Interactive checks for coordination avoidance

Interactive checks for coordination avoidance Whittaker & Hellerstein et al., VLDB’19

I am so pleased to see a database systems paper addressing the concerns of the application developer!

To the developer, a strongly consistent system behaves exactly like a single-threaded system running on a single node, so reasoning about the behaviour of the system is simple¹. Unfortunately strong consistency is at odds with performance… On the other hand weak consistency models… put a tremendous burden on the application designer to reason about the complex interleavings of operations that are allowed by these weak consistency models.

To be able to reason effectively about a system, it’s tremendously helpful to be able to rely on some things that we know will always be true. The fancy word for those is invariants, because whatever happens they never vary. A example class of application invariants is database integrity constraints. Unfortunately, under weak consistency models finding solid ground to reason about invariants is really hard:

Even if every transaction executing in a weakly consistent system individually maintains an application invariant, the system as a whole can produce invariant-violating states.

In a distributed setting with weak consistency, an object is replicated across a set of servers. Transactions occur at those replicas, which may update the local state of the object. The system periodically merges the state at replicas to prevent the system state from diverging. The fancy word for two (or more) things joining or coming together is confluence. That brings us to invariant confluence. An invariant confluent object maintains its invariants during merge operations. So if we had one of these very special objects, and we knew that every transaction preserved its invariants, and every possible merge preserved its invariants, then we’d be able to reason with some sanity again. Moreover, the system can have higher performance because it doesn’t need to coordinate:

Bailis et al. introduced the notion of invariant confluence as a necessary and sufficient condition for when invariants can be maintained over replicated data without the need for any coordination.

See Coordination avoidance in database systems for more details. That paper was published back in 2014 and showed some tremendous performance benefits, so why aren’t we all programming with invariant confluent objects already??

Unfortunately, to date, the task of identifying whether or not an object is actually invariant confluent has remained an exercise in human proof generation… Hand-written proofs of this sort are unreasonable to expect from programmers. Ideally we would have a general-purpose program that can automatically determine invariant confluence for us.

The first part of this paper addresses the challenge of making invariant confluence machine checkable. This isn’t possible in the general case, but we can design a decision procedure that works in the common case.

The second part of the paper extends the performance and reasoning benefits of invariant confluence to more objects: the idea here is that even if an object isn’t invariant confluent as a whole, we might be able to partition its state into segments that are invariant confluent within an individual segment. Then so long as we stay within a segment we can operate without coordination, but we’ll still have to coordinate when crossing segments.
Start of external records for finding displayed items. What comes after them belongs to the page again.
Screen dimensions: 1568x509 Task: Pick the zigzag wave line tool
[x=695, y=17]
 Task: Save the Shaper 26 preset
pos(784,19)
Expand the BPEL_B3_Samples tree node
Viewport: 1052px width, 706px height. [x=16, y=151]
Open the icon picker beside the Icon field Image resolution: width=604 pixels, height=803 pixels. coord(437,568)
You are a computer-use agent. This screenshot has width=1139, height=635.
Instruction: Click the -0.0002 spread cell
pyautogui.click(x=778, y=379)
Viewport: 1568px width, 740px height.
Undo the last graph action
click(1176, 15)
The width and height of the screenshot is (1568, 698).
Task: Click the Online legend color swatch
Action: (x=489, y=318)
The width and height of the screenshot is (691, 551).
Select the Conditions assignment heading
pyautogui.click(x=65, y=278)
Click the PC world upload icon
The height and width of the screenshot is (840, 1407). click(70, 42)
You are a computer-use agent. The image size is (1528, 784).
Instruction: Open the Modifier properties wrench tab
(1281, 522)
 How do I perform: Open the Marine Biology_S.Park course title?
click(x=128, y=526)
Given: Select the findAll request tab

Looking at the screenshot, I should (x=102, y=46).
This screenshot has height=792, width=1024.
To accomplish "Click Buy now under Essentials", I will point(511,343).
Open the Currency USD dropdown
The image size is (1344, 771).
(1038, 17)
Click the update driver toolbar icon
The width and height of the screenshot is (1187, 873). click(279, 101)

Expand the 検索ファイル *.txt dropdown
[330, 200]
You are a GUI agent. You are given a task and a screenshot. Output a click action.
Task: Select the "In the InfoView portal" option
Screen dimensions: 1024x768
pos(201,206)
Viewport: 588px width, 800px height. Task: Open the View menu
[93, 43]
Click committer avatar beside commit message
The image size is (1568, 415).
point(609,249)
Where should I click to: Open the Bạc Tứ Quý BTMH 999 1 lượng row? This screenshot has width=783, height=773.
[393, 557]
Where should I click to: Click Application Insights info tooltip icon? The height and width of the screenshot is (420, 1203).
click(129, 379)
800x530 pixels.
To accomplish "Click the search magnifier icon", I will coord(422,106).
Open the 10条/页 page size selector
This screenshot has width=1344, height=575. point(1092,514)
A decision procedure for invariant confluence

My ideal developer experience here would be that I make a pull request for an application, and an invariant confluence checker runs against the code and gives me either the all clear or a concise example showing why the change breaks invariant confluence. We’re not there yet! In fact, the bulk of the paper addresses the underlying theory that makes a decision process possible, and we only get a small hint of what the developer experience might be like in the evaluation.

Consider an example in which the state of an object consists of a pair of integers $(x,y)$ and the merge operation for two pairs $(x_1, y_1), (x_2, y_2)$ is defined as $(max(x_1, x_2), max(y_1, y_2))$ . We’d like to maintain an invariant that the product of $x$ and $y$ is zero or less at all times: $xy \leq 0$ .

In the Lucy prototype, the object, its transactions, and the invariant are described in Python like this:

How is that check() method implemented behind the scenes though?

Invariant closure

Deciding invariant confluence in general is hard, but there’s a subset for which it’s a bit easier. Under invariant closure we have the property that merge operations preserve invariants. I.e., given any two invariant satisfying states, the result of their merge is also guaranteed to satisfy the invariant. Invariant closure is simpler to reason about than invariant confluence, and it’s a sufficient condition to establish invariant confluence, so this is the approach taken by existing systems.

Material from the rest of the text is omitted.